▶ **指示**
A: 追悼の文章によると、米倉さんが民藝に入団したのは何年で、退団したのは何年か。
B: 追悼の文章の冒頭で、米倉さんが活躍していた分野として挙げられているものをすべて書き出せ。
C: 追悼の文章の最後の文のあとに続く部分を書け。

▶ **本文抜粋**
◇ ◇ ◇ ◇
俳優、演出家、画家、絵本作家など様々な分野で活躍されていた米倉斉年(よねくら まさかね)さんが
故郷の福岡の病院で亡くなられました。享年80歳。腹部大動脈破裂による急死だったそうです。
昔、叔母や姉と「劇団民藝友の会」に入っていたので、彼の民藝での舞台は何回も見ました。
ベテランの宇野重吉さんや滝田栄さんを支える名脇役でした。その演技は”内面をにじませた深みのある演技”と絶賛されました。(1957年民藝入団、2000年退団)
民藝の舞台の他にもテレビ(NHKバス通り裏にも出ていた)、NHK大河ドラマや民放ドラマ、映画などで
大活躍していました。
画家・絵本作家としても有名で、ボローニャ国際児童図書展で2回連続、グラフィック大賞を受賞しています。
受賞作品
私の大好きな2人のジョイント絵画展
米倉斉加年さんの最大の思い出は、何十年も前、紀伊国屋ホールでの公演が終了してから新宿の小さな
飲み屋さんの2階で米倉さんや他の方々と一緒にお酒を飲んだことです。
わずか4.5畳くらいの狭い部屋でテーブルも何もありません。畳にじかにお酒を置いて飲んでいました。
私の目の前に米倉さんがいらして、膝と膝が触れ合うくらいの近さでした。
私がうっかりして畳に置いていたお酒をひっくり返してしまうと、優しく「大丈夫?」と言ってハンカチで拭いて
下さいました。私は恥ずかしくて穴にでも入りたい心境でした。
◇ ◇ ◇ ◇
▶ **データ抜粋**
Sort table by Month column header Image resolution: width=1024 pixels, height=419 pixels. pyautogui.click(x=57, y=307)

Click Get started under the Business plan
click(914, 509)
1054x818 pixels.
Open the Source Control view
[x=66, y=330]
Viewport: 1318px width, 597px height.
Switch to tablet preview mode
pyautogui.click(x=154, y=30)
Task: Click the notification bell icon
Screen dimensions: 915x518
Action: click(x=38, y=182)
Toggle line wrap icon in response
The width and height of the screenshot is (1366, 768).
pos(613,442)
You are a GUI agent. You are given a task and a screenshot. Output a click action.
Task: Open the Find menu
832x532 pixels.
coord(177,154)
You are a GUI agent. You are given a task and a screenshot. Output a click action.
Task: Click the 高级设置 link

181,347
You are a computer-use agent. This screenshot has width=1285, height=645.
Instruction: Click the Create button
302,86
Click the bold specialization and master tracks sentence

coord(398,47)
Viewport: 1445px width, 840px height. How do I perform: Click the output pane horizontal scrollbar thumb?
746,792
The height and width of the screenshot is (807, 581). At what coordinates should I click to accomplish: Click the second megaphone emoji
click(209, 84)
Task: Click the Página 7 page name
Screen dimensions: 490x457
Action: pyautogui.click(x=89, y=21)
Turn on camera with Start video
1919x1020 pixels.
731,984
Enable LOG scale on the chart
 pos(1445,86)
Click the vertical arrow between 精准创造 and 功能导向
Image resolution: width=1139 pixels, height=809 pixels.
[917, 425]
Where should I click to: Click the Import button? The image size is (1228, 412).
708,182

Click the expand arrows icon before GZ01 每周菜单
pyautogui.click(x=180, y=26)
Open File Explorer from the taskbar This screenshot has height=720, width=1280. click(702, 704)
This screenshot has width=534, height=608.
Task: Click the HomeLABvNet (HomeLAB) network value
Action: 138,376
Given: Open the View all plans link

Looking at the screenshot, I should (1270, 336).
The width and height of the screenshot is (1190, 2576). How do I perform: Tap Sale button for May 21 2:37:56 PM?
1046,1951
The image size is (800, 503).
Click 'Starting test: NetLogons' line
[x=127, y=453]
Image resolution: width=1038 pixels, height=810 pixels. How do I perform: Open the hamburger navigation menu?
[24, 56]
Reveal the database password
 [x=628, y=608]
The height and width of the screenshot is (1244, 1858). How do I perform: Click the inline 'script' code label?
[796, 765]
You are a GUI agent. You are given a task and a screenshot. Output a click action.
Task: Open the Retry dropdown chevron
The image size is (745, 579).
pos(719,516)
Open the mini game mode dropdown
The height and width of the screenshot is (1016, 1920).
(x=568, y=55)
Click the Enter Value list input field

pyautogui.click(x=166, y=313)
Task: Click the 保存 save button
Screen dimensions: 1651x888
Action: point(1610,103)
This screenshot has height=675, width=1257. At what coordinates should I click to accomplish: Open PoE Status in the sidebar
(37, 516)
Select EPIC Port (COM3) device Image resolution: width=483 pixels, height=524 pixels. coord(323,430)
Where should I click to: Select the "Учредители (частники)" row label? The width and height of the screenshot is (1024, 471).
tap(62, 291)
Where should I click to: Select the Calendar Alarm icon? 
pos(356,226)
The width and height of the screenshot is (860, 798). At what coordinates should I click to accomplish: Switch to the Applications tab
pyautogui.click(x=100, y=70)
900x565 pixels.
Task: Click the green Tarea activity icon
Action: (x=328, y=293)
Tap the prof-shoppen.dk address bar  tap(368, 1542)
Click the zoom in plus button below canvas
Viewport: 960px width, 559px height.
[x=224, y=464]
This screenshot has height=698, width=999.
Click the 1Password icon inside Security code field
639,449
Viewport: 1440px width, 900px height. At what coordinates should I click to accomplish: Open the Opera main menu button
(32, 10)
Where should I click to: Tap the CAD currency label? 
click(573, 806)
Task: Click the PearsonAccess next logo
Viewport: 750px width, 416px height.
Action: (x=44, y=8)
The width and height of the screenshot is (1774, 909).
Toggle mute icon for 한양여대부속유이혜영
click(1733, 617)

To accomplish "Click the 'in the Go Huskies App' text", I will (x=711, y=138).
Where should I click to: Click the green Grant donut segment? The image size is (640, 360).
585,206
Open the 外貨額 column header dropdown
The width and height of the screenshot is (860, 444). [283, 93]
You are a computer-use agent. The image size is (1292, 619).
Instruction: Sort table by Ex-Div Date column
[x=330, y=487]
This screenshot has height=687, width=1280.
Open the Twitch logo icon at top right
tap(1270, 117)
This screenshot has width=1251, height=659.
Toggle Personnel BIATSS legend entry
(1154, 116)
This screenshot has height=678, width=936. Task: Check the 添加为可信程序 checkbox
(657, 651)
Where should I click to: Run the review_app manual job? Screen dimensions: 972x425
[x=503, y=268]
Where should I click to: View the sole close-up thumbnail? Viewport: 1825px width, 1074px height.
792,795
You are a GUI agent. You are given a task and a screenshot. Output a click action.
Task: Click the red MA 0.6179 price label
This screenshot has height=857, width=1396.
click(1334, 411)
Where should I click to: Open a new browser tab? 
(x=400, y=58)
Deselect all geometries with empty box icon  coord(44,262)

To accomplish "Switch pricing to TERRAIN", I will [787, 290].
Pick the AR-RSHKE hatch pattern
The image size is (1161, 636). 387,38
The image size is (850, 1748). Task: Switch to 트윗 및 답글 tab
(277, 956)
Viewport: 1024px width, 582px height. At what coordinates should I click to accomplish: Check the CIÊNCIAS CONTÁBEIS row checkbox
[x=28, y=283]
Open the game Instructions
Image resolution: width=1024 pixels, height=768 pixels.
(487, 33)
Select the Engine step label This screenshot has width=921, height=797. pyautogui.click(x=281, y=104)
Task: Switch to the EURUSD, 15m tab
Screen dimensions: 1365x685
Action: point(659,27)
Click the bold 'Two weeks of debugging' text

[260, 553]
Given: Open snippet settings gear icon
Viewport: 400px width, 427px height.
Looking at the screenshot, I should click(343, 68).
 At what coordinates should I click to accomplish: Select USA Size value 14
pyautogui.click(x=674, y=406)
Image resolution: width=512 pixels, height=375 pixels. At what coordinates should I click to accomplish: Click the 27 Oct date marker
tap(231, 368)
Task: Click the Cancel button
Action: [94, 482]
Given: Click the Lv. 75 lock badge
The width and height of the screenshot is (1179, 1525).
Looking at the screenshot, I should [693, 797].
◇ ◇ ◇ ◇
▶ **解答**
A: 1957年に入団し、2000年に退団した。

B: 俳優、演出家、画家、絵本作家

C:
お酒を飲みながら、米倉さんは目を輝かせながら演劇のこと、絵のこと、絵本のことなどを熱く語っていらっしゃいました。”永遠の青年”という風情にとても惹かれたのを覚えています。
その後、西荻窪駅前で左翼系の方の選挙応援演説をされている姿を拝見し、しばらく拝聴していました。
米倉さんと私の思想は重なる部分が多く、戦争絶対反対という姿勢に共感していました。
ついこの前まで米倉さんは、憲法9条改憲に反対されていました。
この文は米倉さんの遺言であると、思っています。
米倉さんの急死は辛く、とても悲しく思います。米倉さん、お疲れ様でした。
あなたが残して行って下さった様々な物を大切にしたいと思います。
あなたにお会いできて本当に幸せでした。
米倉斉加年さんのご冥福を心からお祈り致します。 合掌。